Par un arrêt du 29 juin 2023, le Conseil d’Etat a rappelé que les participants aux compétitions des délégations sportives participant à une mission de service public sont tenus de respecter le principe de neutralité.

 

L’article 1er des statuts Fédération française de football, modifié en 2006, liste trois interdictions s’appliquant durant les compétitions et manifestations que la Fédération sportive organise. Il s’agit de :

« – tout discours ou affichage à caractère politique, idéologique, religieux ou syndical,

– tout port de signe ou tenue manifestant ostensiblement une appartenance politique, philosophique, religieuse ou syndicale,

– tout acte de prosélytisme ou manœuvre de propagande, / (…) ».

 

Les associations Alliance Citoyenne, Contre Attaque et la Ligue des droits de l’Homme ont formé un recours pour excès de pouvoir devant le Conseil d’État contre le refus de la Fédération française de football d’abroger l’interdiction du port de signes religieux lors des matchs de football.

 

Elles soulevaient l’incompétence de la Fédération sportive pour prendre une telle décision et la méconnaissance du champ d’application du principe de neutralité. Par ailleurs, elles dénonçaient la discrimination envers les joueuses de football qui portent le foulard islamique.

 

En application de l’article 1er de la Loi du 24 août 2021 confortant le respect des principes de la République, tout organisme qui participe à l’exécution d’une mission de service public doit veiller à ce que ses salariés et les personnes placées sous sa direction respectent les principes de laïcité et de neutralité du service public.

 

La question est celle de savoir si les principes de laïcité et de neutralité doivent être respectés par les joueurs qui participent à des évènements organisés par la Fédération.

 

Pour le Conseil d’Etat, si les joueurs ne sont pas légalement tenus au respect du principe de neutralité du service public, la Fédération peut limiter leur liberté « d’exprimer leurs opinions et convictions si cela est nécessaire au bon fonctionnement du service public ou à la protection des droits et libertés d’autrui, et adapté et proportionné à ces objectifs.

 

Ce raisonnement est assez fidèle au « régime de laïcité stricte » que la ministre des Sports souhaite dans le domaine du sport (Le Monde, 26 septembre 2023).

 

A ce titre, dans le domaine du football, l’interdiction d’exprimer ses opinions religieuses est limitée aux « temps et lieux des matchs de football ». Il s’agit d’assurer un « bon déroulement en prévenant notamment tout affrontement ou confrontation sans lien avec le sport ».

 

L’interdiction est ainsi jugée adaptée et proportionnée à l’objectif poursuivi.

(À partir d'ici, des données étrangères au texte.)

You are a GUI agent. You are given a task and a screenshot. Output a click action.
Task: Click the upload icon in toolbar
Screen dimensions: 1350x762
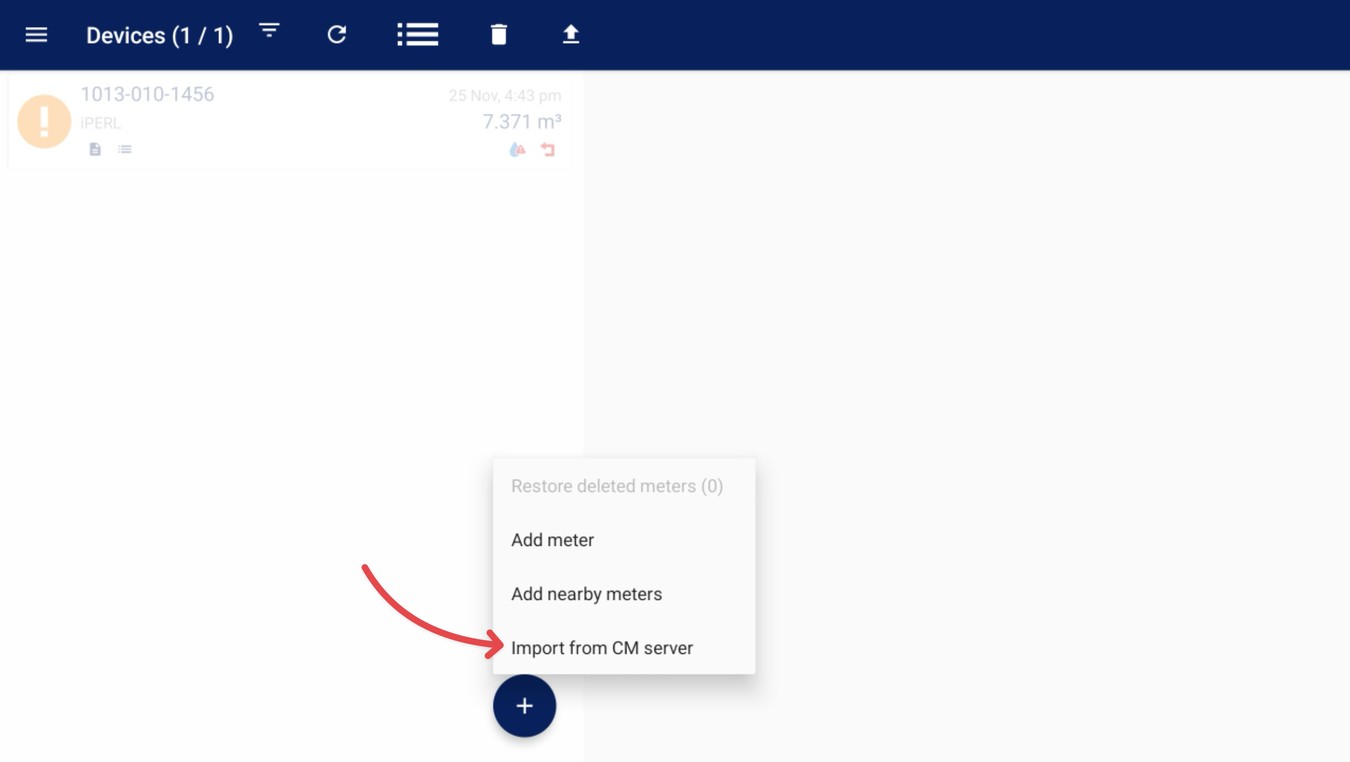[571, 35]
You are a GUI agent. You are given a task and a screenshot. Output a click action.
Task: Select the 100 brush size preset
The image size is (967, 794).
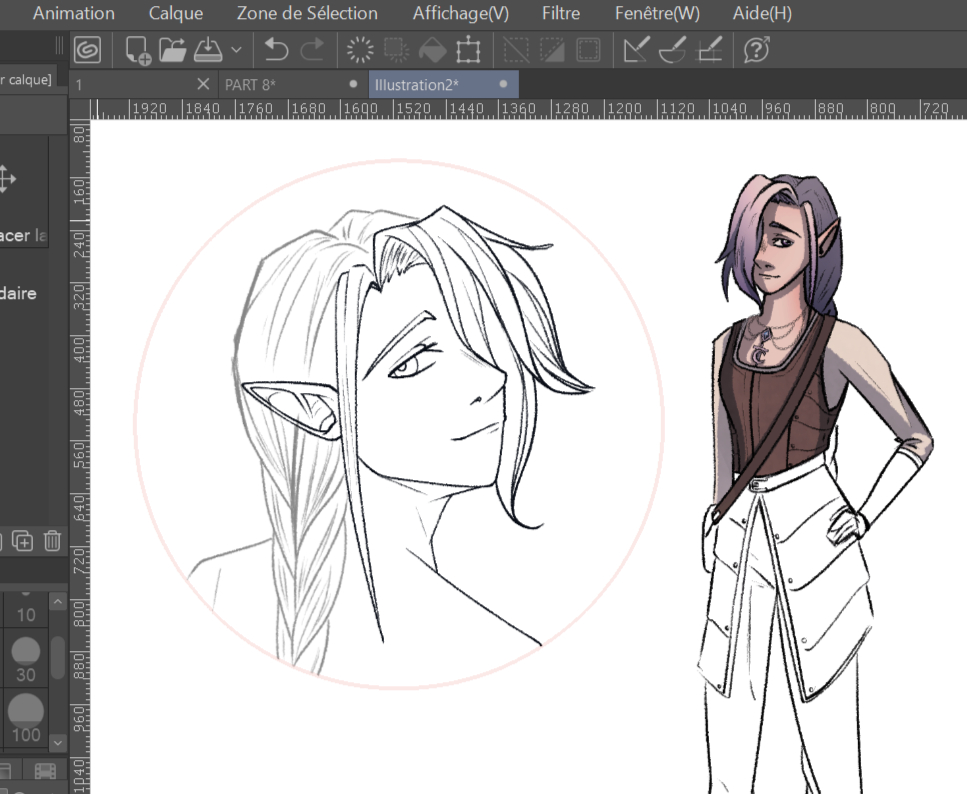tap(26, 718)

Sur ce point, le Conseil d’Etat n’apporte pas de précisions sur ce que représentent des « affrontements » et « confrontations ». Ces notions sont assez floues et les bases sur lesquelles les juges se sont appuyés pour établir ces risques restent inconnues. 

 

Il faut noter que cette position du juge français a été vivement critiquée par le Haut-Commissariat aux droits de l’homme qui a déclaré que « personne ne devrait imposer à une femme de ce qu’elle doit porter ou non » (Le Monde, 26 septembre 2023).